Art is formation. Art is the revolt of creativity against the norms of society. It has to do with a powerful inner urge and a resistance from outside (including one’s own “outside”), and it is faced with the task of giving creativity a form and direction that provides it with a way out into freedom.  (The same is true of the parable of the grass seedling breaking through a layer of asphalt.) Art, as seen by TAMERA ARTS, is not the expression of a catastrophe; instead it is the celebration of the path toward the light. Simply by existing, art itself comes from this path. For we should not forget that it encompasses the element of cult in the human being. To whom else would our highly developed ancestors from early history have dedicated their cults but to this great, endless, shining world? In front of whom or what would they have had a greater urge to get down on their knees, than in this kind of worship and gratitude? It was vital and immediate, it was giving form from within, from God and Goddess. And since they did so together, they increased the divine presence. It was a very ecstatic and also sober feast of communion.

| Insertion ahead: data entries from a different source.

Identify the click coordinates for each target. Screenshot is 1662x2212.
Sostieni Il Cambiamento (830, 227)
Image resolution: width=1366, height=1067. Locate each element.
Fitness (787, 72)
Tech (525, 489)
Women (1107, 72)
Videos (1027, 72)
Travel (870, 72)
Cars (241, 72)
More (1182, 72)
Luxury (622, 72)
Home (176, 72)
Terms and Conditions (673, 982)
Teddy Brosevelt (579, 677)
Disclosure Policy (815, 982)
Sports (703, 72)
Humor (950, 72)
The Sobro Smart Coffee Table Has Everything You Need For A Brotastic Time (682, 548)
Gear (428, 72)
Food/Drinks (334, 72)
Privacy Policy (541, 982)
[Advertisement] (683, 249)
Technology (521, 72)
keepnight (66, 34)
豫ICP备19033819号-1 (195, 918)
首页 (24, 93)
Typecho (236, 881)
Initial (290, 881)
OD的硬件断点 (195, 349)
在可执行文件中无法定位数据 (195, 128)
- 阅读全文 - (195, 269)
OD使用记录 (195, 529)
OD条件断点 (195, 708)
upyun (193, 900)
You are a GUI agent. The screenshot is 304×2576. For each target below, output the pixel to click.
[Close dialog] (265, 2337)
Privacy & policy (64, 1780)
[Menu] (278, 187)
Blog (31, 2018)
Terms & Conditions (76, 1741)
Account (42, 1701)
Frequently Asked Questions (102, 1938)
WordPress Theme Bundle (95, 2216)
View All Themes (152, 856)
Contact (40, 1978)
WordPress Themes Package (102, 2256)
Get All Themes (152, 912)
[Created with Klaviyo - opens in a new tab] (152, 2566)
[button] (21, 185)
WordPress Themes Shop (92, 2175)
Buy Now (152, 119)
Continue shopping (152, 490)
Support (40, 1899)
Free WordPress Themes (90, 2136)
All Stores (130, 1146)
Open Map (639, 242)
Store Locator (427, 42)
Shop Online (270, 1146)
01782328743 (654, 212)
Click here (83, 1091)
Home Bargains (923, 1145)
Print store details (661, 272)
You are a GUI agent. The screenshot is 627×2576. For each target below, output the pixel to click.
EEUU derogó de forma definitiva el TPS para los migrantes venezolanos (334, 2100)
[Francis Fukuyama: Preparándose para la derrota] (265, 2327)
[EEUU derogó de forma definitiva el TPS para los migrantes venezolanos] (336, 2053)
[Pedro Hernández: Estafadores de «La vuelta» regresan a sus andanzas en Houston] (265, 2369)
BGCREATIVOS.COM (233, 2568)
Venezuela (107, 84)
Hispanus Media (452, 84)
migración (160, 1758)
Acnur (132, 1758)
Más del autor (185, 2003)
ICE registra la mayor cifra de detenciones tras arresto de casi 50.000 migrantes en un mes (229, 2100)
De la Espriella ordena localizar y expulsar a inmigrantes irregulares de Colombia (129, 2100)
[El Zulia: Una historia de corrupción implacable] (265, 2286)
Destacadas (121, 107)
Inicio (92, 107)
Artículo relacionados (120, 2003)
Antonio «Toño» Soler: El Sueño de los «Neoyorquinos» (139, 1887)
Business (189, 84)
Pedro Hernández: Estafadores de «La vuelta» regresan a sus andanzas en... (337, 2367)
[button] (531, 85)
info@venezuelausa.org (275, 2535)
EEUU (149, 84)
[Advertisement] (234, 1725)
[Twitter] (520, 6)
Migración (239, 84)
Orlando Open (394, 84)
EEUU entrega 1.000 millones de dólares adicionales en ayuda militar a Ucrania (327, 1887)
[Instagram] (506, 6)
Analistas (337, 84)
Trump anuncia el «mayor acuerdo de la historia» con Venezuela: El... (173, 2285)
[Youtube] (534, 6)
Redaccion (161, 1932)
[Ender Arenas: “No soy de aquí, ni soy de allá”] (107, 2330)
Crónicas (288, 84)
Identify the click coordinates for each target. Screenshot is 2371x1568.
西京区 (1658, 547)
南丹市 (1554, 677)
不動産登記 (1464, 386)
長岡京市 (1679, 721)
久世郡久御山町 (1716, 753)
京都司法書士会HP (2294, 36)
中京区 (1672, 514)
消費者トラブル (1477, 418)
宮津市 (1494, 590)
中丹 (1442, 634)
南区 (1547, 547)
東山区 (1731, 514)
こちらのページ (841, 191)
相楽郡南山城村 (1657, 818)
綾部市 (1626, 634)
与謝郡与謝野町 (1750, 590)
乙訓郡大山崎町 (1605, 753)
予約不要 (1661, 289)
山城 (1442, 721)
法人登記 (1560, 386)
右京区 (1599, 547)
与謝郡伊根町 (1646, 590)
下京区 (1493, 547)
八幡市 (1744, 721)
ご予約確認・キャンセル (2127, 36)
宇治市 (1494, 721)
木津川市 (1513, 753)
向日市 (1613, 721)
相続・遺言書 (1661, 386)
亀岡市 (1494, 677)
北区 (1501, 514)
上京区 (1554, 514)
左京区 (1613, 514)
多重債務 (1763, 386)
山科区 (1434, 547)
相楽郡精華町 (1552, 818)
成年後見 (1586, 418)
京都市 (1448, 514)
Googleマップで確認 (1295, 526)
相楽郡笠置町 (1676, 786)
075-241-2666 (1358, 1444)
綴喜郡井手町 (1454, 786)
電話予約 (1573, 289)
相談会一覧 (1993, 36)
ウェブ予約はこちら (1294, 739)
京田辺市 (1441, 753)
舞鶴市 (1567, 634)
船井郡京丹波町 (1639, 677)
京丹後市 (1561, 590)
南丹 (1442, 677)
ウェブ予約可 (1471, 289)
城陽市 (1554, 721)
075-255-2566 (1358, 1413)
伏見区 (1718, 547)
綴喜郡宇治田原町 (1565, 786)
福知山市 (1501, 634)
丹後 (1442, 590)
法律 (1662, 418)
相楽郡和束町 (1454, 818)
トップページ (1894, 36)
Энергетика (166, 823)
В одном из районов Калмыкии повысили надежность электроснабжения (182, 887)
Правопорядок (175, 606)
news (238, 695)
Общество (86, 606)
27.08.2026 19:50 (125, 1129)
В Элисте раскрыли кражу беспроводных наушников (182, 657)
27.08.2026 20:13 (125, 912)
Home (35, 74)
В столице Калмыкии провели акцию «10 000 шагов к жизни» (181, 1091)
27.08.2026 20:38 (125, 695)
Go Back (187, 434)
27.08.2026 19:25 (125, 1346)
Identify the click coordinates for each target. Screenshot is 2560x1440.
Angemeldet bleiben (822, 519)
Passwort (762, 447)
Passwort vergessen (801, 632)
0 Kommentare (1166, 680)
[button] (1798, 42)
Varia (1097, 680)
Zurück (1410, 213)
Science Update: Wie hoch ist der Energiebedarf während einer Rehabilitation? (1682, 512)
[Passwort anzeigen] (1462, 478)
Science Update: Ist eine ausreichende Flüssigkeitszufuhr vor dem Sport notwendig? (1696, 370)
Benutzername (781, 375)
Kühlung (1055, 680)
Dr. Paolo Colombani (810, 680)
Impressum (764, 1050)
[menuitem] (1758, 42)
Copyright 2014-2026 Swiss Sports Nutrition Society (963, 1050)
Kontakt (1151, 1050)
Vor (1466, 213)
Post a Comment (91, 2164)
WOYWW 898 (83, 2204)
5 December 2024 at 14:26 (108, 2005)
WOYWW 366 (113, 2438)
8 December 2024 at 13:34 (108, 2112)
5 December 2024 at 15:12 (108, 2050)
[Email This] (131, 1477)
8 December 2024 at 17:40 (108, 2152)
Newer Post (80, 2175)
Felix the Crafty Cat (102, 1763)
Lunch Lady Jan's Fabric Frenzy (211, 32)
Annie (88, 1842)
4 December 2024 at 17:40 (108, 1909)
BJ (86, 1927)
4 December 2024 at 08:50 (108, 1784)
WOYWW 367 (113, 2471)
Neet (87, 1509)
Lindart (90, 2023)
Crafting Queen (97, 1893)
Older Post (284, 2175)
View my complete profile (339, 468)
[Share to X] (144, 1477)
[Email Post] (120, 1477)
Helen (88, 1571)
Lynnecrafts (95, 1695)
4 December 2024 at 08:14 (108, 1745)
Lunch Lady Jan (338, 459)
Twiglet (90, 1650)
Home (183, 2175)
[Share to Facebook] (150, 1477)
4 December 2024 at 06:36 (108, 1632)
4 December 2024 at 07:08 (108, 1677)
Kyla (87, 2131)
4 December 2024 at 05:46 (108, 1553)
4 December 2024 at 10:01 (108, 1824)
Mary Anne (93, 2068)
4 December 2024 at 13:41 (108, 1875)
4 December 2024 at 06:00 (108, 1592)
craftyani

During our art courses over the last 15 years, we celebrated such feasts. A deep experience of community grew out of the “Washing Line” art course. One can sense what it was that made the art students be so deeply and quietly moved that they kept on painting for hours without ever leaving their boards. One should not label these things too early, but it is good to perceive them. They touch an experience of joy that has no name, because it does not come from our world. Something is different when one now looks out over a landscape or into water, something has changed when one looks out into the world. We call this the gentle “turning of the frequency”. And it sometimes occurs as imperceptibly as do all great things.